Georges Goyau (1869-1939), dans son ouvrage La pensée religieuse de Joseph de Maistre parle de cette rencontre :
« [De Maistre] vit [Saint-Martin] en personne, au moment où celui-ci traversait la Savoie pour se rendre en Italie : ils passèrent ensemble une journée. Il le trouva « de mœurs fort douces et infiniment [page 53] aimable », sans « rien d'extraordinaire dans ses manières et dans sa conversation. (1) ». Quant à Saint-Martin, il disait de son interlocuteur : « C'est une excellente terre, mais qui n'a pas reçu le premier coup de bêche ». Maistre, qui connut ce propos, le racontera en 1816 à l'un de ses correspondants, et ajoutera : « Le bon Saint-Martin a eu la pensée de se souvenir de moi et de m'envoyer des compliments de loin (2). »
« Que voulait dire Saint-Martin, lorsqu'il parlait de ce chevalier profès comme d'une friche mal bêchée ? J'imaginerais volontiers que dans cette « excellente terre » il avait senti les fortes racines catholiques et regretté qu'un coup de bêche ne les eût pas dispersées. »

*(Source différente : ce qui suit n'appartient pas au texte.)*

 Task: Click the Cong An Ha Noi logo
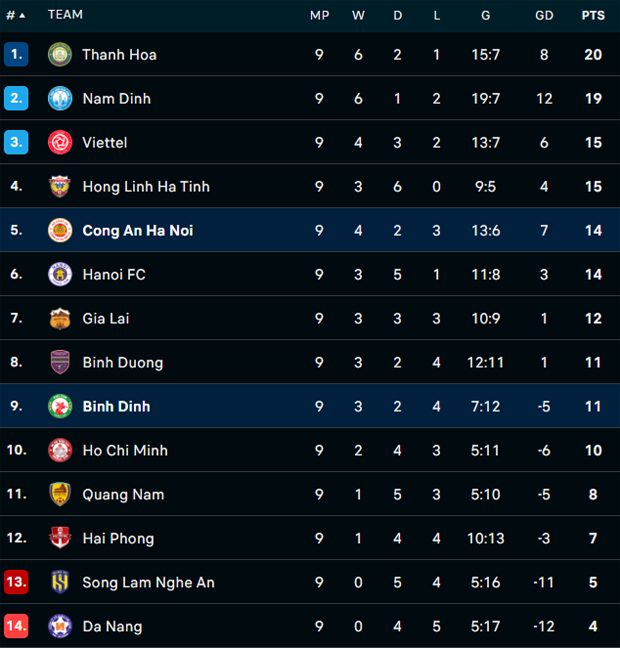tap(60, 231)
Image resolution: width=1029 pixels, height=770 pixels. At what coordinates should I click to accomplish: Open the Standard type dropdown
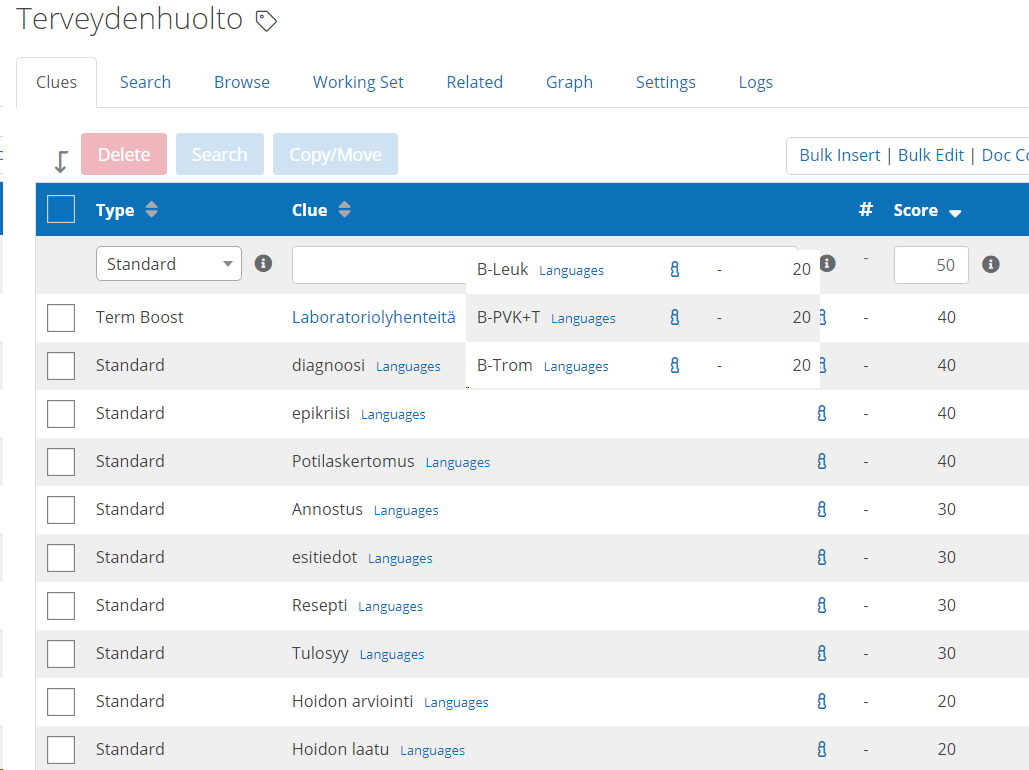coord(168,264)
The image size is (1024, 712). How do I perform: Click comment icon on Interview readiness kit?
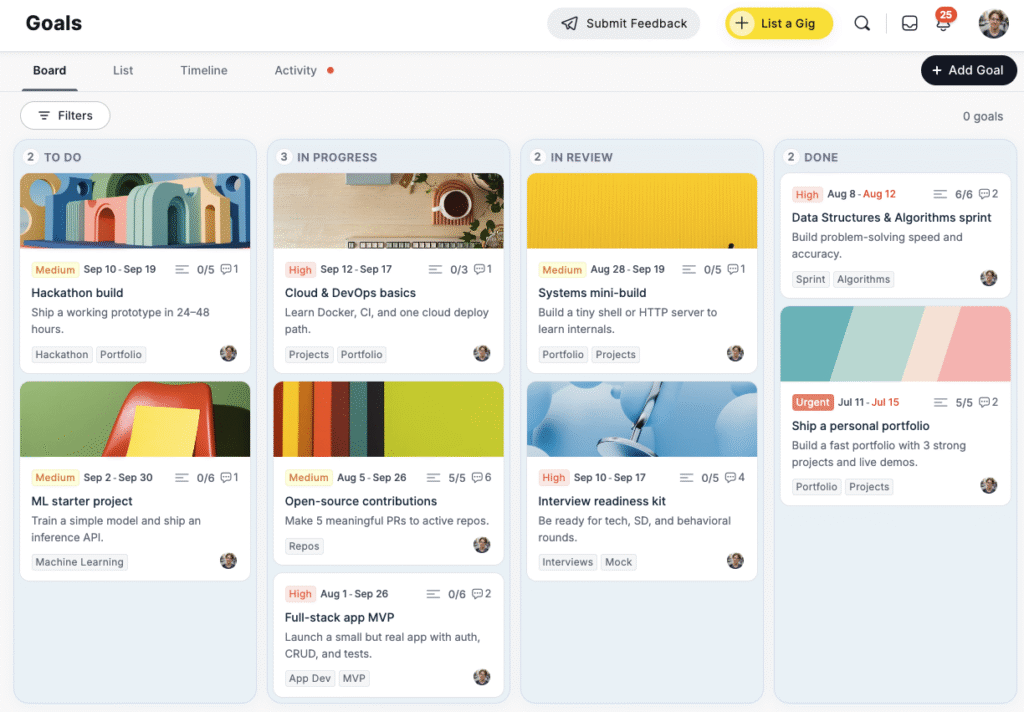click(730, 478)
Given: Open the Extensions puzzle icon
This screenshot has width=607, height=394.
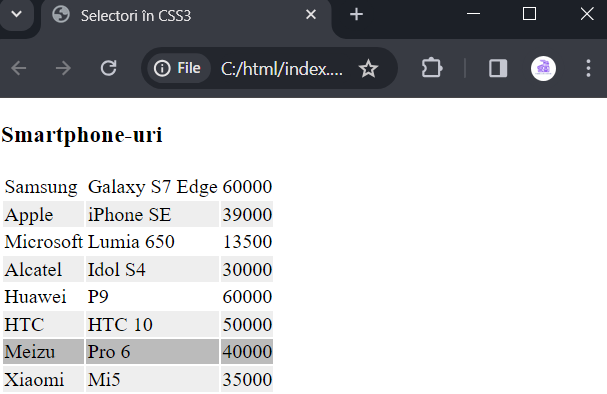Looking at the screenshot, I should pyautogui.click(x=432, y=68).
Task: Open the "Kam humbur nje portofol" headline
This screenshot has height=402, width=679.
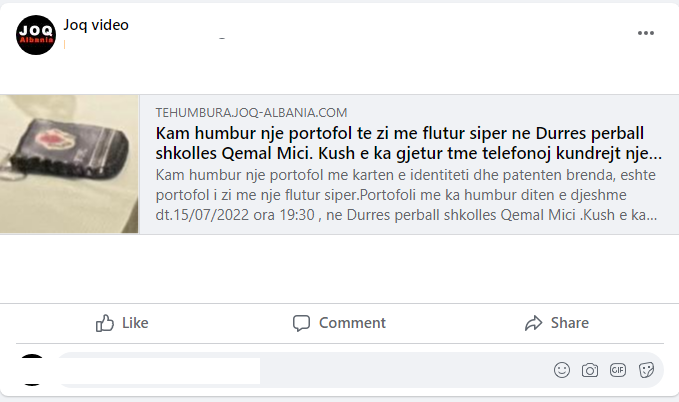Action: pyautogui.click(x=408, y=144)
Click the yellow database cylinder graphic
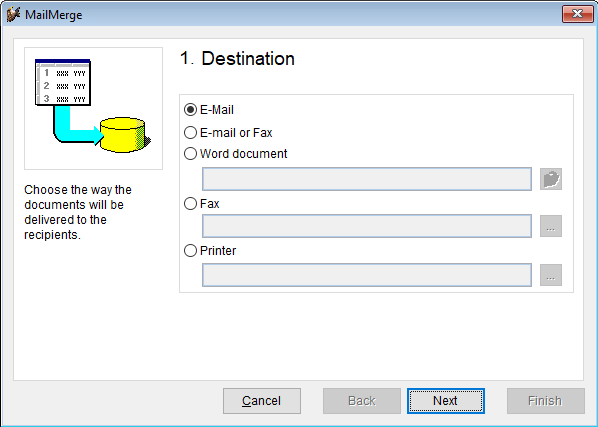 pos(123,135)
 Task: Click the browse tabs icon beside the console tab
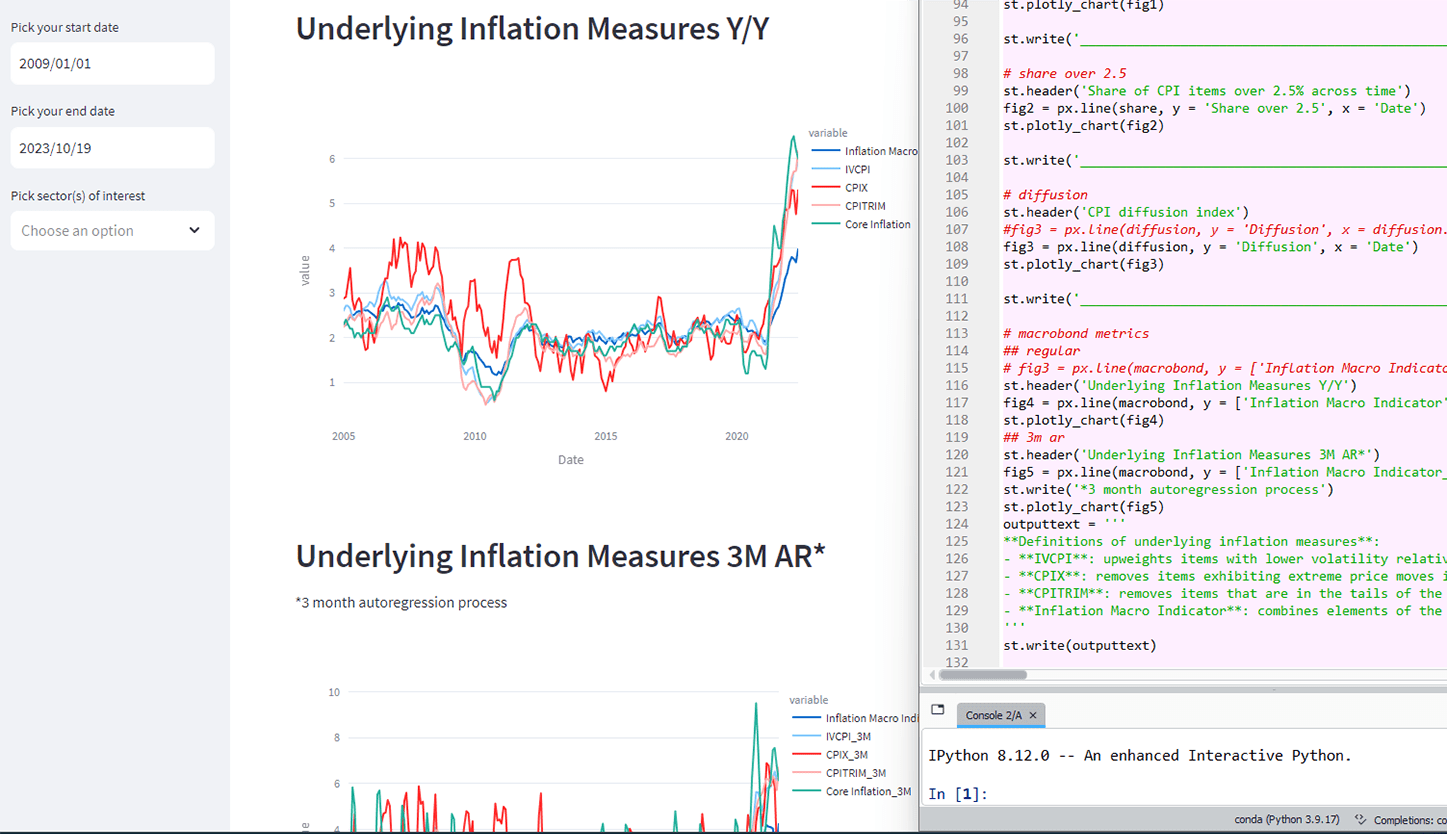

1. Mémoire inédit à Vignet des Étoles. — Cette rencontre doit se placer sans doute en 1787, date du second séjour de Saint-Martin en Italie. (Matter, Saint-Martin, le philosophe inconnu, p. 139. Paris, 1864). [Voici la citation de Matter : « Or Saint-Martin nous dit lui-même, dans une note datée de 1787, qu’il fut en Italie dès cette année-là. Il nous apprend une chose plus étrange : c’est que, dès 1787, il vit à Chambéry une nombreuse société venue là de France par suite de la révolution française. »].
2. Œuvres, XIII, p. 331-332. [Voir ci-dessus]
Et François Descostes :
« De Maistre se plaisait lui-même à rappeler le jugement qu'avait porté sur lui Saint-Martin, qui passa un jour à Chambéry, se rendant en Italie :
« C'est une excellente terre ; mais qui n'a pas reçu le premier coup de bêche. »
Et Joseph ajoutait : « Je ne sache pas que dès lors personne m'ait labouré. » Le philosophe savoyard n'avait pourtant pas attendu le passage du Philosophe inconnu pour être en plein rapport ; mais son esprit avait su conserver cette indépendance, ce naturel, cette horreur du convenu, cette allure primesautière qui donnent tant de verdeur à ses saillies et de puissance à ses coups de boutoir. Et à Saint-Martin, qui paraissait lui reprocher l'absence de souplesse et de culture, de Maistre eût pu répondre à son tour : Le génie prosterné ne prospère pas mieux que le blé couché par le vent : tous deux doivent mûrir debout. »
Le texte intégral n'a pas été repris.